One of the designers in my office has asked me to calculate the torque required to turn a tool around. I must admit I'm a bit rusty when it comes to general mechanics like that...

Basically the tool has a prism shape with a horizontal axis of rotation passing through its CG when empty. The tool is loaded by adding the Carbon fibre laminate at the top, creating an imbalance... The whole lot is then rotated so that the laminate is at the bottom...

Are you lost yet?!!!

What I need to calculate is the torque required to turn that thing... Any idea?

Thanks for your help!

Cheers,
SkyD.

 

[MintJulep]

F = ma, or its rotational equivalent, T = I omega

 

[Barry1961]

The amount of torque to spin the tool unloaded will depend on the bearings the tool is mounted on. There will be a certain amount of seal drag and torque required to stir the grease. This can be significant.

If the imbalanced load has to overcome gravity you multiply the distance from the pivot by the weight of the imbalance and add it to the drag above.

The amount of torque for acceleration in ft-lbs is equal to the moment of inertia in ft-lb-sec^2 multiplied by the acceleration in radian per sec^2.

Barry1961

 

[SkyD]

Thanks Guys!

I thought about F=ma obviously or the equivalent... but my reasonning was this: if the speed is constant there is no torque applied... That's obviously in theory with no friction... But obviously if you've ever tried to turn a 4tons tool, you'll know that you can't do it by hand like that...

I guess the seal and grease drag can explain why on it's own. I just thought I'd check cause I was not too sure it was reasonable. Then there is the acceleration.

Alright, I know where I'm goin now!

Cheers guys!

SkyD.

 

[MintJulep]

Speed isn't constant.

You start in one position. Move to another.

At 4 tons it doesn't take much acceleration to make a bunch of force (or torque).

 

[Barry1961]

A rule of thumb for static friction that seems common for wheels with ball or cylindrical roller bearings is a .02 cf. If you are going to be using tapered roller, angular contact or some other type of pre-loaded bearing the coefficient may be significantly higher.
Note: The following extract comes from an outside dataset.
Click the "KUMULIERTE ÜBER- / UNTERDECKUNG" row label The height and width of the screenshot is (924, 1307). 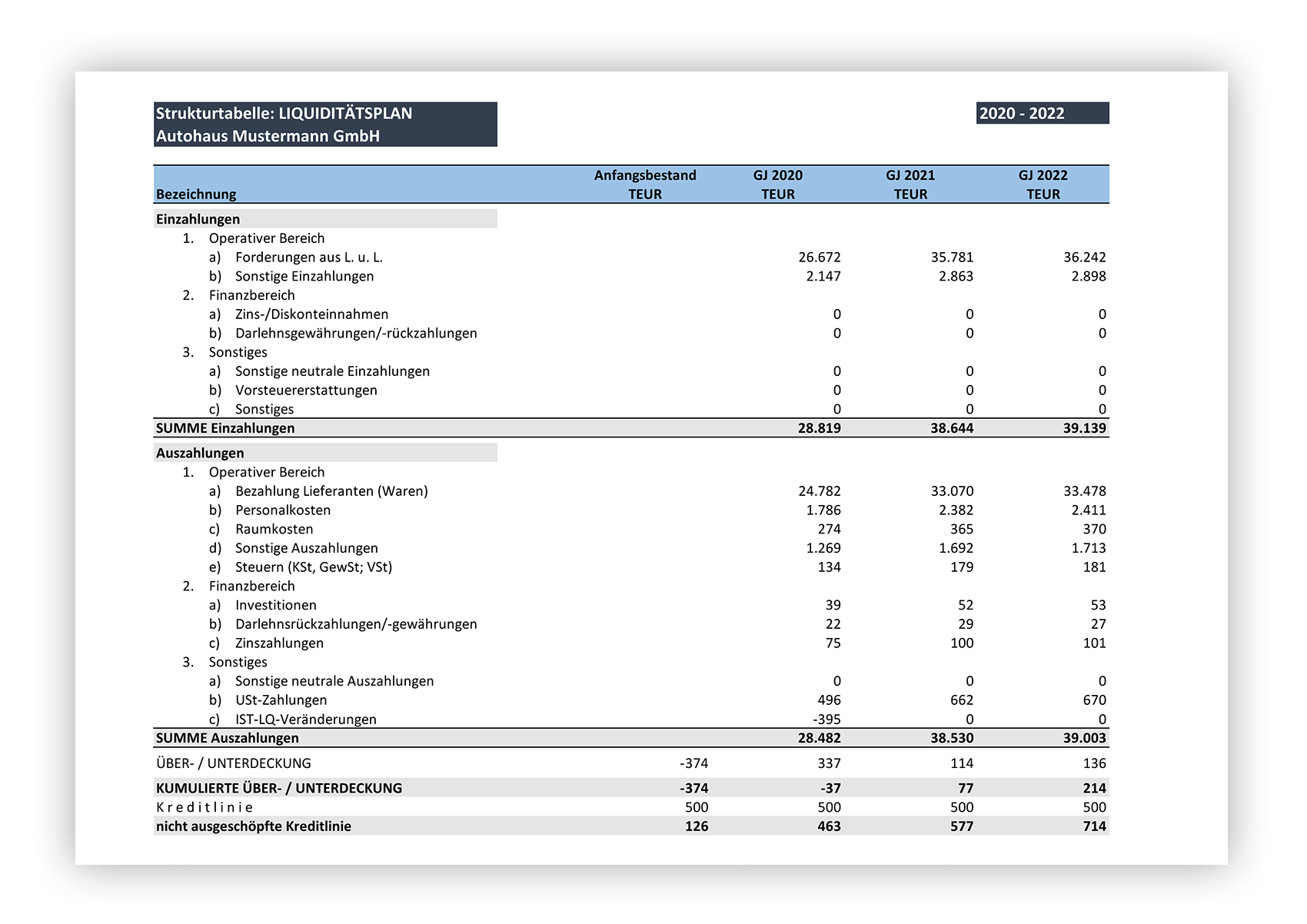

Often when dealing with a large load the drive ends up being sized on how quickly you want to stop when E-Stop is pressed. Stopping a four ton flywheel quickly can get expensive even with most of the mass close to the center.

Barry1961

 

[SkyD]

Thanks guys, all this is very useful! I think I should be able to sort it out now...

your help is much appreciated!

Cheers,
SkyD.